### Problem description:
Please reproduce the stretch from "The Department of Germanic Languages at" through "Caroline A. Kita." in the symposium announcement below, word for word.

### Document:
···
KONF: The Arts of Democratization, St. Louis (5.-7.4.2018)
The Department of Germanic Languages at Literatures at Washington University in St. Louis is pleased to announce the 24th Biennial St. Louis Symposium on German Literature and Culture, “The Arts of Democratization: Styling Political Sensibilities in Postwar West Germany,” to take place April 5-7, 2018. The event is co-organized by Jennifer M. Kapczynski and Caroline A. Kita.
https://sites.wustl.edu/theartsofdemocratization/
Scholars of democracy have long looked to the Federal Republic of Germany as a model for how to transition from a violent, authoritarian regime to a peaceable nation of rights. Although this account has been contested since its inception, the transformations spurred by unification and its aftermath have posed a particular challenge to the narrative of West Germany’s “happy ending.” The rise of right-wing movements across Europe, the specter of Brexit, and ever deepening fissures in the U.S. political system have produced a climate in which the future of Western democracy appears critically at risk. This sense of emergency is amplified by contemporary political theorists, who term our own era “post-democratic. ” At the heart of this contemporary debate is the question of dissent. Are there limits to the plurality of opinion that a democracy can or should permit? How do we address the emergence of political movements and protest cultures that seem to threaten the foundational principles of modern democracy? And what role can artists and intellectuals play in thinking beyond our current political and cultural impasses?
Any speculation about the coming end of democracy demands that we examine its potential beginnings as well as its possible futures. This international, interdisciplinary symposium, hosted by the Department of Germanic Languages and Literatures at Washington University in St. Louis, takes up the case of West Germany in order to explore what insights it can offer for salvaging and sustaining democracy in its contemporary forms. Bringing together scholars from the fields of German Studies, History, Film Studies, and Political Science, the conference asks how the arts, media, and public discourse cultivated and contested the processes of democratization in the postwar Federal Republic. Specifically, participants will explore how postwar thinkers and artists sought to conceptualize and render legible West German political transformation. How, in the wake of fascism and occupation, did postwar intellectuals imagine democracy? How did they picture democracy as both a political and cultural system? What forms did they envision democratic subjectivity taking, and how did they believe that democratic feeling might be nurtured and protected?
PROGRAM
THURSDAY, APRIL 5, 2018
Opening Reception
FRIDAY, APRIL 6, 2018
9-9:15 Opening Remarks
Jean Allman, Director, Washington University Center for the Humanities
Matt Erlin, Professor and Chair, Department of Germanic Languages and Literatures
9:15-10:45 Session 1: Conceiving Democracy
Moderator: Erin McGlothlin (Washington University in St. Louis)
···
### Supplied material:
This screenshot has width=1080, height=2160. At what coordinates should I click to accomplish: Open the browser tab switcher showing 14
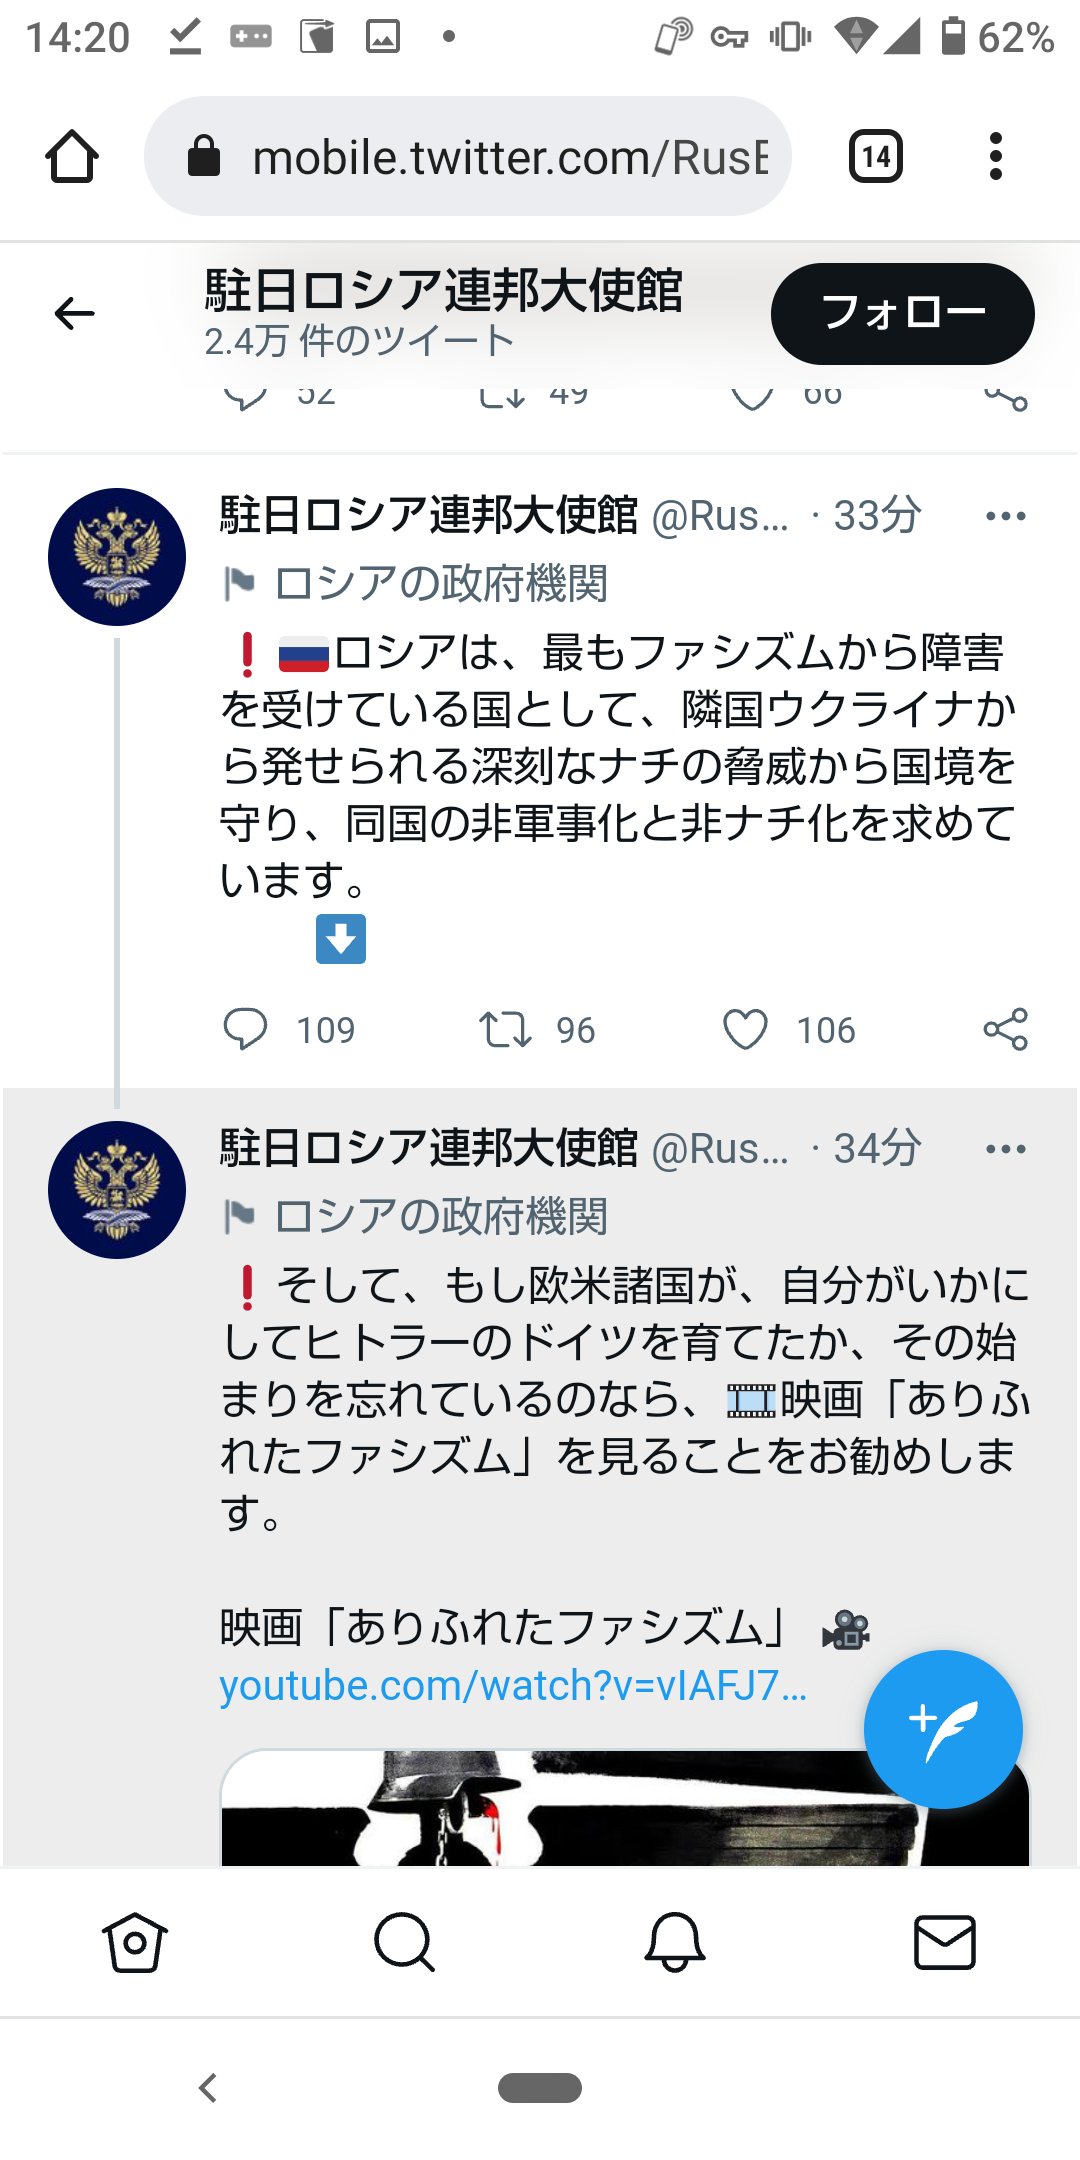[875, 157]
···
### Response:
The Department of Germanic Languages at Literatures at Washington University in St. Louis is pleased to announce the 24th Biennial St. Louis Symposium on German Literature and Culture, “The Arts of Democratization: Styling Political Sensibilities in Postwar West Germany,” to take place April 5-7, 2018. The event is co-organized by Jennifer M. Kapczynski and Caroline A. Kita.